= Kearny Cross =

Military decoration of the United States Army

The Kearny Medal and subsequent Kearny Cross were unofficial military decorations awarded by units of the United States Army during the American Civil War.

The Kearny Medal was created in 1862 by the officers of the 1st Division, 3rd Corps, of the Union Army of the Potomac, which had served under Major General Philip Kearny. Intended for award to any Union officer who had performed acts of extreme bravery and heroism in the face of the enemy, it was first bestowed on November 29, 1862. The following year, a medal was created by Black, Starr & Frost. In 1863, the medal was authorized retroactively to officers who had performed such acts while enlisted soldiers, and had been subsequently commissioned.

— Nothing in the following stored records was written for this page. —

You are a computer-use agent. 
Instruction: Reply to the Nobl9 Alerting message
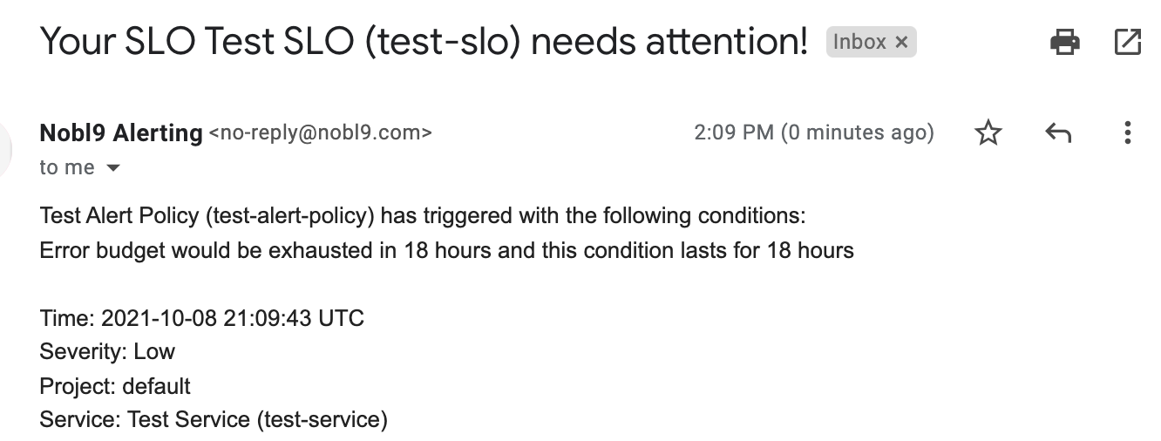[1057, 133]
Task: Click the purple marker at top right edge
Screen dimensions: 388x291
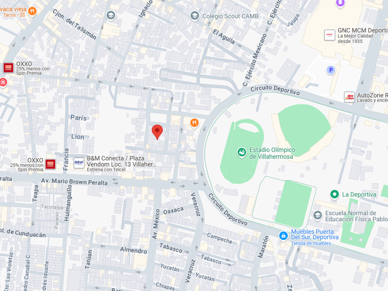Action: [340, 3]
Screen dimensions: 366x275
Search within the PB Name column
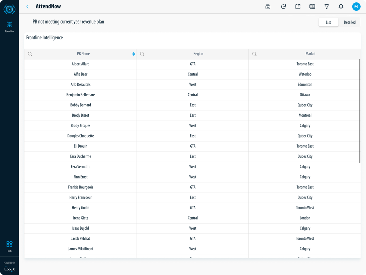click(x=30, y=54)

On March 13, 1863, a second version of the Kearny Medal was established as a "Cross of Valor" for enlisted personnel. The new medal, known as the Kearny Cross, was awarded to any Union soldier who had displayed meritorious, heroic, or distinguished acts in the face of an enemy force.

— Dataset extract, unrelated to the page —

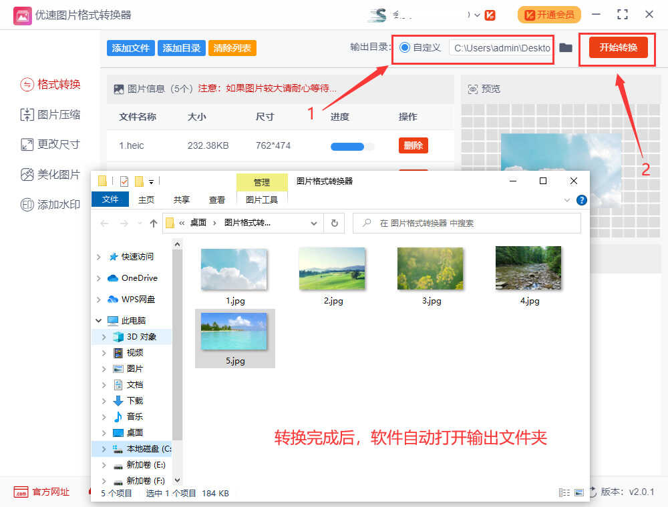Select the 3.jpg thumbnail
The height and width of the screenshot is (507, 668).
(x=430, y=270)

By 1865, both the Kearny Medal and the Kearny Cross were commonly referred to as the Kearny Cross. Since the decorations were issued by local commanders, the medals remained unofficial awards and were not issued after the close of the Civil War. Nevertheless, the Kearny Cross and Medal are regarded as one of the oldest military decorations of the United States Army, second only to the Badge of Military Merit and the Fidelity Medallion.

==Women awarded the cross==
General David Birney awarded the award to Anna Etheridge, a nurse and vivandiere born on May 3, 1839 (or 1844). Also known as "Gentle Annie", she received the award for her bravery.

Marie Tepe, (1834-1901) also known as "French Mary", a famous vivandiere of the Civil War, was one of at least three women who served during the battle of Gettysburg, the other well documented example being a currently unidentifiable woman, whose body was found amongst the many Confederate dead after Pickett's Charge. While serving under the 114th Pennsylvania Volunteers, also known as the Collis' Zouaves d'Afrique, she received the award for being wounded in the ankle. She was in 13 battles, and carried a .44 caliber pistol.

Charlotte Elizabeth McKay received the Kearney Cross from the officers of the 17th Maine Volunteer Infantry Regiment, whom she had cared for after the Battle of Chancellorsville.